Es kommen schlimme Zeiten auf ihn zu. Eine „Welle des Misstrauens“ bricht über ihn herein, er bekommt kaum noch Aufträge. Kernpunkt der Kritik: Er sei „der Propaganda-Fotograf der Staatsführung“ gewesen, „mit Reisefreiheit belohnt“. 

Der Stasi getrotzt

Die Wunden sind spürbar, die all das riss. Er selbst wusste, dass er der Stasi getrotzt hatte, seine Kritiker aber glaubten ihm nicht. Beweisen konnte er das erst 2000, als er Einblick in seine Akte genommen hatte. „Das alles gehört wohl dazu, wenn man in einer Diktatur solche Privilegien hat wie ich“. sagt er heute. Mit einem klaren „Ja!“ beantwortet er die Frage, ob er ein Nutznießer des Systems gewesen sei. Aber er legt Wert darauf, „nichts Verwerfliches getan, und vor allem, niemanden ausspioniert zu haben“. 

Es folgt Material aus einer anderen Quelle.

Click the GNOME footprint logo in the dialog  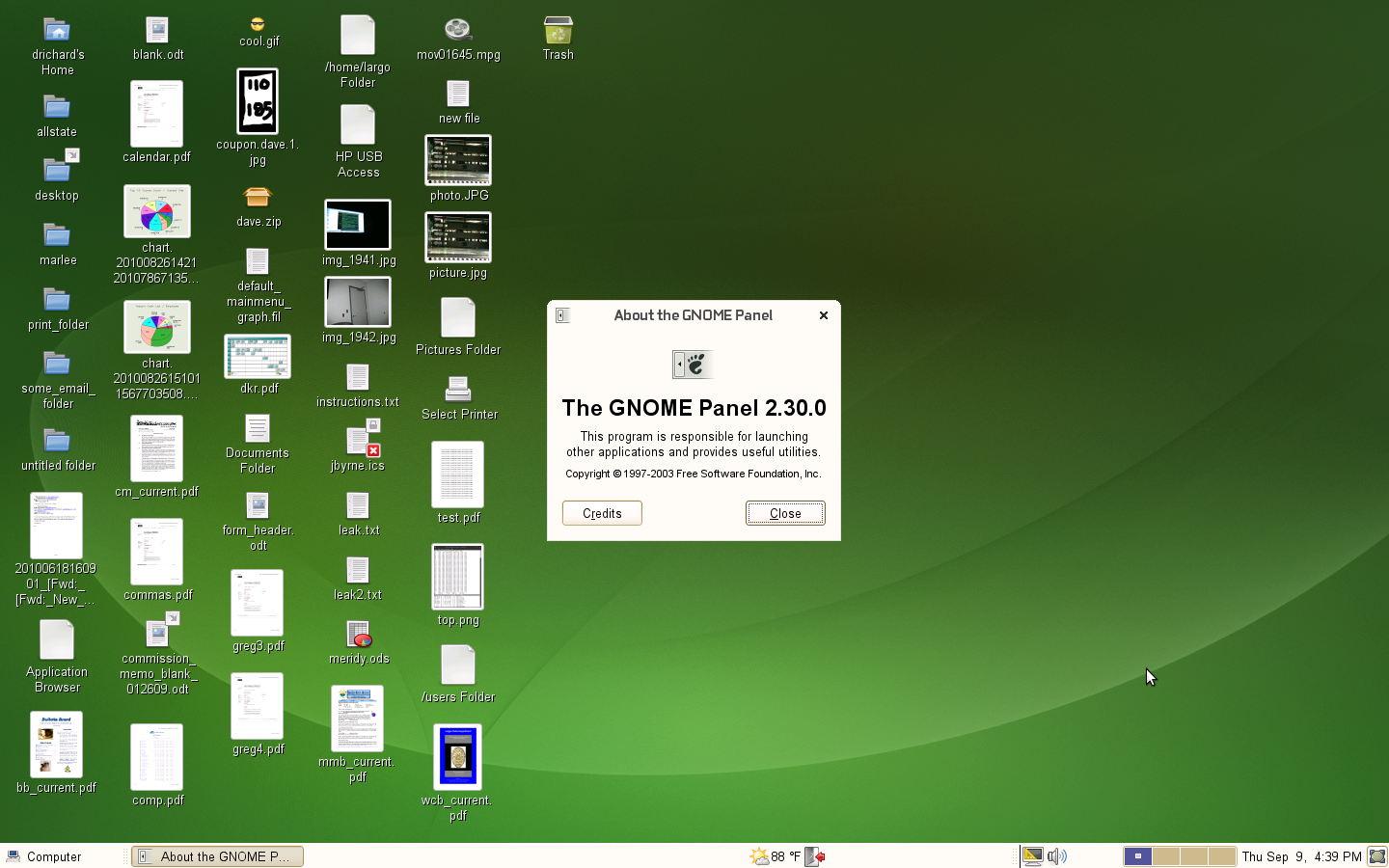click(x=693, y=365)
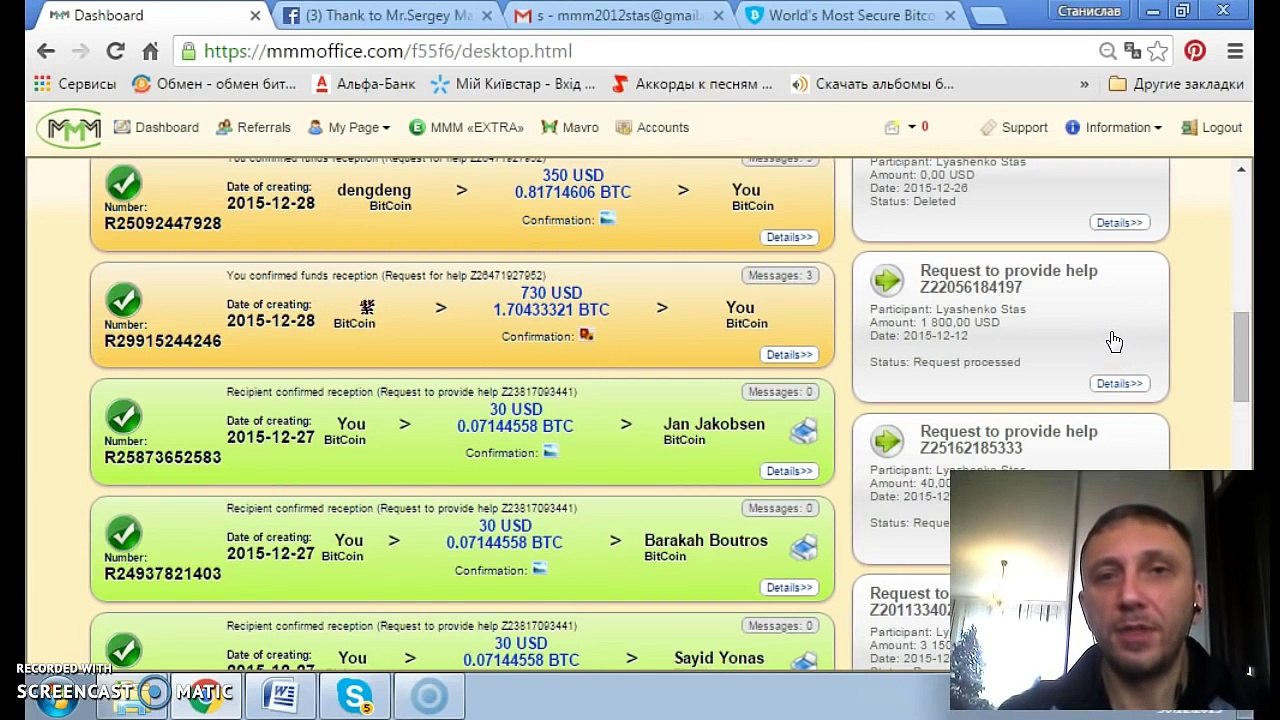1280x720 pixels.
Task: Click Details for order R29915244246
Action: click(789, 354)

Doch der so lange Zeit Bewunderte ertrug es nicht, von seinem hohen Sockel tief hinab in den Keller der Geächteten zu stürzen. 2002 wanderte er mit seiner Frau Anita in die italienische Emilia Romagna unweit von Parma aus. Billhardt war flüssig, weil er sein Archiv an die Internet-Galerie Camera Work verkauft hatte, er restaurierte eine Ruine. „Es war eine wunderbare Zeit“, sagt er, „endlich konnte ich das, was ich meiner Frau durch meine andauernde Abwesenheit angetan hatte, zumindest ein wenig wiedergutmachen“. 

Rückkehr nach Kleinmachnow

Doch nach fünf Jahren zog es das Paar, das seit mehr als 50 Jahren verheiratet ist, zurück in seine Heimat nach Kleinmachnow. Sein Sohn Steffen ist Mode-Fotograf auf den Philippinen, seine Tochter Katrin war Ergotherapeutin. Sie erlag 2016 einer Tumorerkrankung.
Die Anerkennung, die ihm nach der Wende versagt worden war, wurde ihm 2019 zu teil. Der Berufsverband Freier Fotografen und Filmgestalter nahm ihn in seine „Hall of Fame“ auf: Er habe unvergessliche Bilder des 20. Jahrhunderts aufgenommen.  

Billhardt ist jetzt 82 Jahre alt und noch längst kein Greis. Er arbeitet an einer Ausstellung im Berliner Kaufhaus Alexa mit Fotos vom Alexanderplatz. Sie wird im Frühjahr auch in der toskanischen Stadt Prato nahe Florenz zu sehen sein. In derselben Stadt zeigt Unicef seine Fotos von Kindern der Welt. Im nächsten Jahr soll ein weiterer Vietnam-Bildband publiziert werden. „Die Chancen stehen gut, dass er auch in den USA erscheint“, sagt Thomas Billhardt.